It is official

You might have figured it out in comments below but it is official: because the Feds are allowing a three- decade exemption for wind farms to kill as many eagles as they “need” to, and because they exert no pressure on tribal use (right and understandable for religious practice, but ignoring the profitable if clandestine traffic in feathers for dance costumes), falconers will no longer be allowed to catch “up to six” eagles for falconry in areas of proven depredation, exactly reversing the win- win scenario Cat details below.

Nobody ever took six a year, an infinitesimal part of the breeding surplus; ranchers had proven predators removed; falconers got the companionship of one of the world’s formidable predators, often for decades, and the chance to participate in one of if not THE oldest falconry tradition on earth, at least six thousand years old.

Presumably if we do not fight this it means “for three decades?” Or forever?

And why in hell not allow trapping in wind farms?

No more of this!

12 thoughts on “It is official”

  1. And why in hell not allow (SOME, scientifically based ?) trapping in wind farms?, and avoid some bird strikes?

    Seems logical to me


  2. I have not really looked into the wind farms vs eagles issue (and not just goldens btw), but I'd like to offer this though:

    1) what eagle mortality can we attribute to wind farms (I presume it would be different in different places, so we need to have reasonably fine grained data)

    2) what other sources of mortality affect eagles (ideally we' have the same resolution as for the data above).

    As things stand, wind farms might be killing (a) a lot of eagles, (b) some eagles, (c) very few eagles, and frankly I would not know which answer is correct.
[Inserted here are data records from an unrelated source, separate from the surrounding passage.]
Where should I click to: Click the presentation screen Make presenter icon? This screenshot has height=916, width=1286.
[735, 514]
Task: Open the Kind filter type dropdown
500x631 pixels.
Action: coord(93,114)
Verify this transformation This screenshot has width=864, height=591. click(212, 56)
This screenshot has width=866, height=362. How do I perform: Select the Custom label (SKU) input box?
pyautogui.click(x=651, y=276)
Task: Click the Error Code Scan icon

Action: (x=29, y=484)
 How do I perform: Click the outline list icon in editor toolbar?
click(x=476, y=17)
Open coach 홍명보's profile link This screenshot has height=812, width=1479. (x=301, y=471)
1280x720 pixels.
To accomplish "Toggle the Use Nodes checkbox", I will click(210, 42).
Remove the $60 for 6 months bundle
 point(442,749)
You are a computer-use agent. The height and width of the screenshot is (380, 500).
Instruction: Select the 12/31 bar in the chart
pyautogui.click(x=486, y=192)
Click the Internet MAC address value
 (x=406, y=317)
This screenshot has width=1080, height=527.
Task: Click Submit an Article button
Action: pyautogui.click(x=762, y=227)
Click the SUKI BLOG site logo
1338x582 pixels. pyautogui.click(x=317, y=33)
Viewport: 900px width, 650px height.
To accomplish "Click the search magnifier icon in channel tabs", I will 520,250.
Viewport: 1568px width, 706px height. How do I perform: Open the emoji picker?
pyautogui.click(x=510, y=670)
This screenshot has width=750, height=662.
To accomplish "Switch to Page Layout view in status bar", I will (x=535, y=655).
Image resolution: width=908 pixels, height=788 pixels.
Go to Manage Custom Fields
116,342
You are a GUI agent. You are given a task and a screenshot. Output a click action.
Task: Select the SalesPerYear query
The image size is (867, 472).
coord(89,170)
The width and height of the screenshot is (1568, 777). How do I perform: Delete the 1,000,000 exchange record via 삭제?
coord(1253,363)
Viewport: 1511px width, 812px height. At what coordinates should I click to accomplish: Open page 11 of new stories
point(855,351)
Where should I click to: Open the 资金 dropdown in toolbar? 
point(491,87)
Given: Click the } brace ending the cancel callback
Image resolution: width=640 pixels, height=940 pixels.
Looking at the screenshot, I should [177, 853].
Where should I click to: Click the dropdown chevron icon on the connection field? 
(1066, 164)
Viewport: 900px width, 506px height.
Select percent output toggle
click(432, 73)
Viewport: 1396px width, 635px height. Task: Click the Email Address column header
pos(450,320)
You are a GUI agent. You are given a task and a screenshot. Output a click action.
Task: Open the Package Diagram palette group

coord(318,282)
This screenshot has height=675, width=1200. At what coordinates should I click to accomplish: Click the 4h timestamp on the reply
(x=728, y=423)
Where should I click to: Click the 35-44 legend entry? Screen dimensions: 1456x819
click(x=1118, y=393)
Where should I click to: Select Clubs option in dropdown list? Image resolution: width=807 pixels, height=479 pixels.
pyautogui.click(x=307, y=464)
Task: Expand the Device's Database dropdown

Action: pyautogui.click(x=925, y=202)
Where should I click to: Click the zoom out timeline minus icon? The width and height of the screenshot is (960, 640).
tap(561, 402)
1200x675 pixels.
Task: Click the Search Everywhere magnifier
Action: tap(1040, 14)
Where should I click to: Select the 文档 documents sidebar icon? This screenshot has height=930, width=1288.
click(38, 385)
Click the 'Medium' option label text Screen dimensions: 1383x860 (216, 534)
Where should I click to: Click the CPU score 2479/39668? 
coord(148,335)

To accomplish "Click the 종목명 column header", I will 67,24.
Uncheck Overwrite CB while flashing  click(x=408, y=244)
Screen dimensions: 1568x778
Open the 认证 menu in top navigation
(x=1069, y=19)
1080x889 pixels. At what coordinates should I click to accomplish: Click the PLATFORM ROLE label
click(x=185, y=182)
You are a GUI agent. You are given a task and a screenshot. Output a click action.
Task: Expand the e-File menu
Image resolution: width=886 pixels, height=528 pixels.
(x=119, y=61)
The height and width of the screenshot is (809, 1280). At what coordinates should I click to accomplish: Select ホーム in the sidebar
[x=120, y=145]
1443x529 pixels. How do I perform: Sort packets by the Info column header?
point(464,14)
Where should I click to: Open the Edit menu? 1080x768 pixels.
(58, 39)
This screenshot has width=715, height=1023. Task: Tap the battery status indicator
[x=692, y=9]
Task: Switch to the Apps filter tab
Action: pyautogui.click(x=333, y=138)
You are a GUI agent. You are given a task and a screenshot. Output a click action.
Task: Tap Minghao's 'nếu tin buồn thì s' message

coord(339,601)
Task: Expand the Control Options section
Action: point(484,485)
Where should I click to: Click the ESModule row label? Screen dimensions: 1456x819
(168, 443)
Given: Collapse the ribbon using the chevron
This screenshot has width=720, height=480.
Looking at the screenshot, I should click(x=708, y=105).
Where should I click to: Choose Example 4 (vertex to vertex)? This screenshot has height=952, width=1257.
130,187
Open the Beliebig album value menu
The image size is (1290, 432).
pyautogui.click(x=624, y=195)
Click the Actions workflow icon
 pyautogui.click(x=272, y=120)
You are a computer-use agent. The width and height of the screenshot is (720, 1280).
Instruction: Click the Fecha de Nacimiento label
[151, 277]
Similarly for other sources of mortality.

    I say this because unless we know the numbers it's all a pile of bollox. Broadly speaking wind farms kill birds, and broadly speaking cats kill many orders of magnitude more birds — hence the reasonable bird protection measure is to get rid of cats, not windfarms. How this applies to eagles and to their mortality factors I would not know (and I'd be grateful if someone could point me to some serious study that looked into it, if it exists). Unless we have the numbers I just cannot muster any strong emotion on the issue.

  3. Thanks, John and Federico. My objection is that the decision to ban falconry use is purely emotional and political. As I have said elsewhere, the data suggests eagles can absorb a fair amount of population loss.The current administration seems to see the SIX falconry birds as a cheap gift sacrifice to environmentalists aggrieved by the wind turbine decision– it makes no difference to the eagle population. Pure cynicism.

  4. Steve, I agree that removing eagles from wind farm sites makes sense, the issue is making the case that these animals, or some of them, should not just be 'relocated', but kept for falconry purposes.

    While this is an utter pain in the ass, falconers should try to make lemonade out of this lemon and use it as a spur to work to give falconry a strong positive public image, so that eagles could be removed from wind farm locations for both relocation and falconry. I do understand that 'it sucks' but unfortunately falconers now have to raise to the challenge and be the reasonable adults in the situation, whether it is fair or not.

  5. I read the new rule allowing 30 year "incidental take" of eagles associated with otherwise legal activities, but I am unable to locate a change to the rule which allows trapping for the purposes of falconry. Do you happen to have a link to that change? Thank you!

  6. @Moro, as I said, I have put 0 effort following the issue of fast moving turbine blades vs eagles, but I understand that

    1) wind farms kill an unspecified number of eagles
    2) people are upset by (1)
    3) (1) will be allowed to keep happening for a number of reasons

    hence, to placate people in (2) a number of things have been decided. As I said, I have put 0 effort in looking up the numbers, but unless we have them it is impossible to decide how upset the people at (2) should be (full disclosure, I actually approve of wind farms). Unfortunately for falconers one of the things decided to placate the people at (2) is to stop the trapping of eagles etc.

    TL;DR without the numbers we cannot tell how many eagles wind farms kill, and whether stopping the trapping of eagles is a good idea or not.

  7. Well, if that's the way it's gonna be regarding falconry with eagles, the NEW rule SHOULD BE that Native Americanos can ONLY acquire dead eagles for ceremonial use from Wind Farms from now on! And don't jump my arse for being politically incorrect here–after all, I'm 1/64th Comanche! I'm sure there ARE plenty of Native Americans that are APALLED at the consumerism disrespect shown brother eagle by their tribesmen, as I know I am…..L.B.